Jonathan Kennedy, Director Arts India, British Council speaks of how their major focus is on making India’s festivals truly global.

Jonathan Kennedy, who joined the British Council in February 2019, is responsible for developing national strategy, managing stakeholder relationships across government and the creative industries as Director Arts India, British Council. He has also the task of conceptualizing programmes to promote and strengthen India-UK cultural relations through collaboration, connections and creative partnerships. A major focus is on making India’s festivals truly global and strengthening the crafts sector through upskilling and capacity building. “In terms of our research we have about a thousand festivals in our database. And they are all over India and so we are not just talking about the metro cities here. Our primary focus is on the emerging festivals. But we do work closely with some of the established festivals as well because in that wider network the established festivals can support the emerging festivals. The mix that we are covering captures different art forms and different geographies and locations, covering the metros as well as rural areas. Our international festival network allows us to connect an emerging festival in India to a major festival abroad leading to deep-rooted artistic exchange and collaboration,” reveals Kennedy.
Kennedy has substantial experience in theatre producing, arts management and international cultural exchange. Previously, Kennedy was Executive Director of Tara Arts, during which he worked extensively towards the re-development of Tara Theatre and the launch of the Black Theatre Live national touring consortium. Before Tara Arts, he was Arts Programmes Manager of Croydon Clocktower and Head of Studio and Programme Development at Wimbledon Theatre. “During my stint with Tara Arts, which is a British-Indian theatre company, I worked with a lot of Indian artists and together we brought in lots of contemporary stories from India into our theatre in London. So I had a good, strong sense of India. And now in my third year at British Council, I believe I have been able to acquire a much deeper sense of art and culture in India,” recollects Kennedy.
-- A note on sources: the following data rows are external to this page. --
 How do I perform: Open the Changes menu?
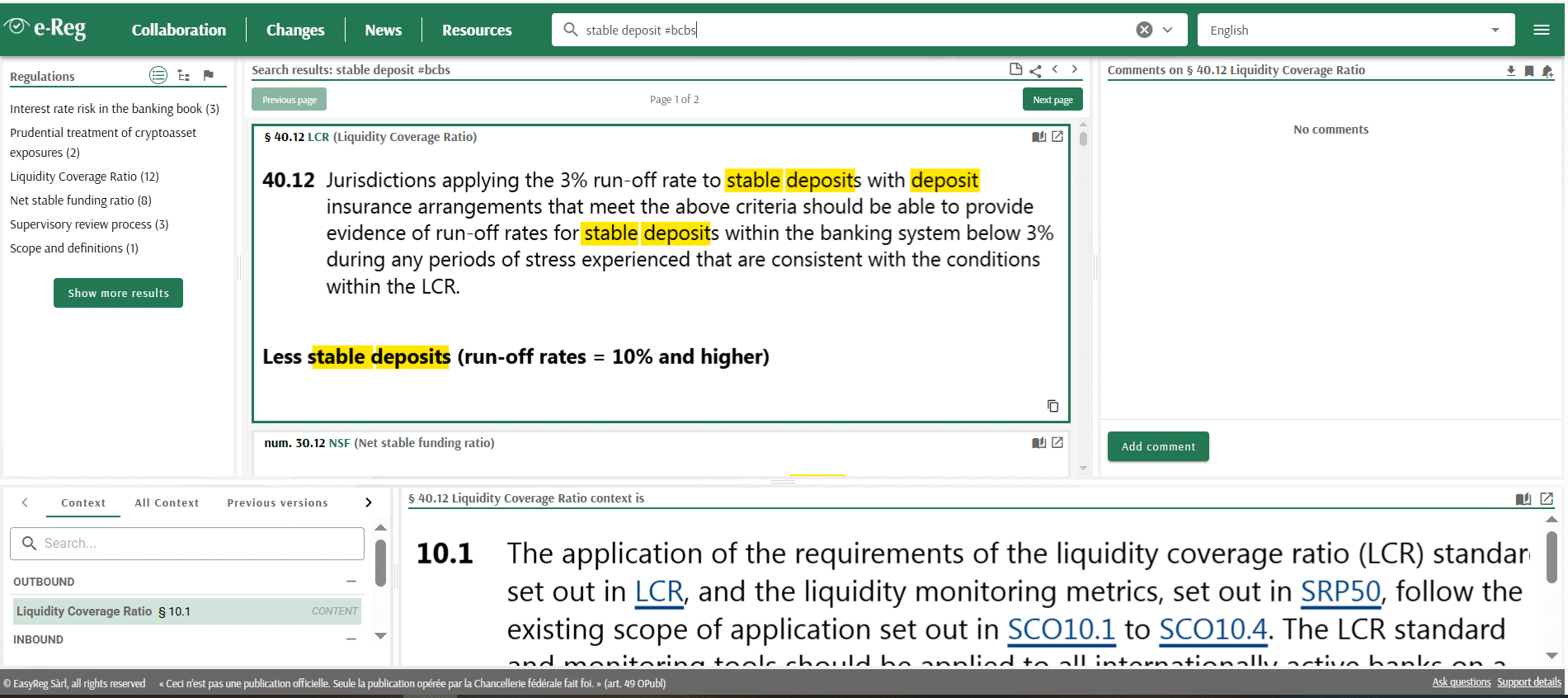tap(295, 30)
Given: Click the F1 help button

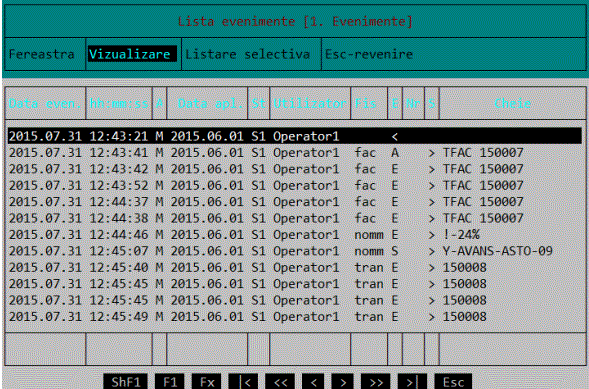Looking at the screenshot, I should [x=169, y=382].

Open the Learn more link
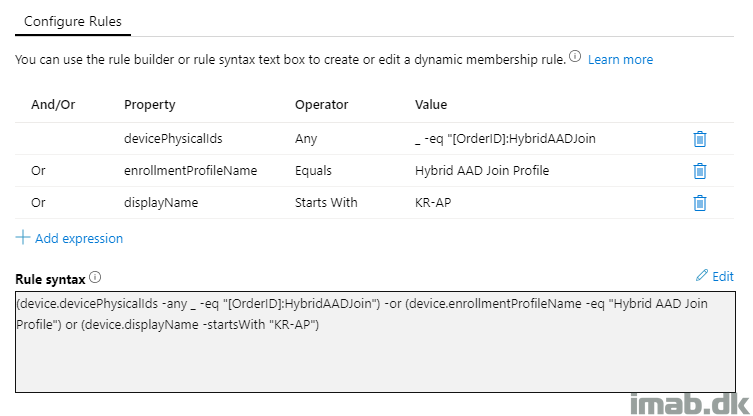click(620, 60)
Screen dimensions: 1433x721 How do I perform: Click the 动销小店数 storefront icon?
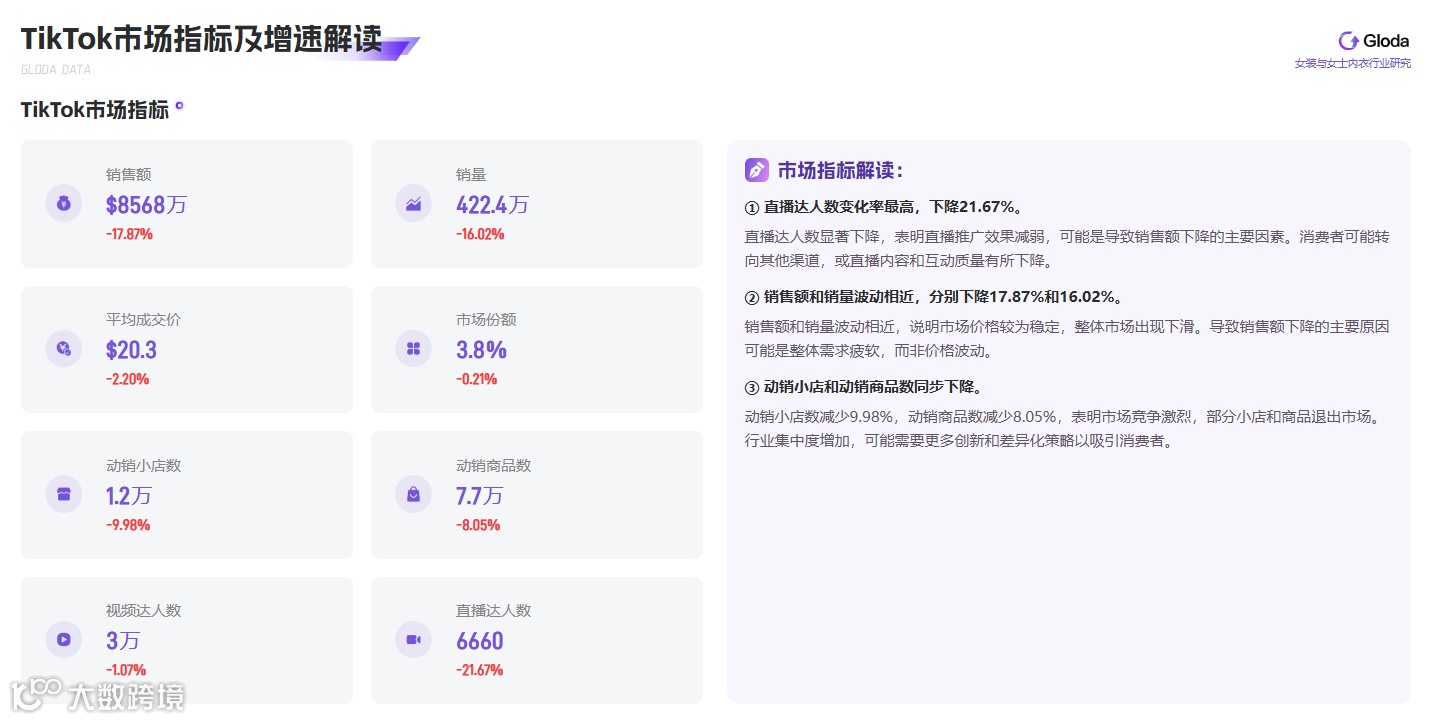[x=63, y=494]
At the 2022 Jaipur Literature Festival held at Jaipur’s Hotel Clarks Amer last month, The British Council, FICCI and Art X Company jointly launched the third edition of the Taking the Temperature report. Barbara Wickham OBE, Director India, British Council released the report with Rashmi Dhanwani, Founder-Director, The Art X Company and Sanjoy Roy Co-chair, Creative and Cultural Industries, FICCI. The report transcends the literature sector and offers a quantitative mapping of India’s creative economy and culture sector – in the organised and unorganised sectors – across literature, crafts, festivals, performing arts and other art forms. A culmination of 18 months of mapping the sector, the research tracks the longitudinal impact of the pandemic on India’s creative and culture industry and identifies a way ahead in a systematic and sustainable roadmap for recovery. The pioneering research outlines the monetary size and scale of the creative economy and contribution of the culture industries to the national GDP and wealth creation in India.
British Council works with the Indian stakeholders to strengthen India’s creative economy and create sustained livelihoods for Indian creative professionals. The report underlines the British Council’s aim to gather credible information and insights that can enable businesses and governments to make effective and well-informed decisions about public and private investment in the creative sector. “Since the onset of Covid-19, we have dedicated our research to understanding the impact of the pandemic on India’s creative and culture economy with FICCI, Art X Company and Smart Cube. The final report makes practical recommendations for the short and long-term recovery of creative sectors and livelihoods. While our first two reports measured the impact of the pandemic on the incomes of the professionals and culture organisations, the third edition offers a definitive mapping of the scale and significance of the creative economy in India,” explains Kennedy.
As per the key findings of the report, India’s creative economy has got reduced to INR 30,440 crores GDP in 2021 from INR 50,000 crores GDP in 2020, pre-Covid. It has also been observed that 94 percent of arts sectors are now operating in ‘digital only’ or ‘hybrid’ models and 27 percent of the sector is generating income through digital platforms with only 8 per cent running physical programmes. Based on the findings and the feedback from the creative industry workforce and stakeholders, the report stresses upon the need to establish a cross-government creative economy Task Force from the 14 Ministries that have a mandate for arts and culture in India. It also proposes to launch a comprehensive national skills campaign across urban and rural geographies for creative MSMEs in digital and technological skills, business development, and marketing and communication capacity. Among other things, it also emphasizes on the importance of establishing sector-specific management, self-help groups and management organizations, and city-wide enterprise zones and clusters. The report also stresses upon the requirement for a partnership of public and private investors to invest in arts and culture. “We hope the insights from the report trigger much needed conversations amongst stakeholders. We hope recommendations for recovery of the creative economy will be implemented through governance, infrastructure development and India’s enduring self-reliance,” sums up Kennedy.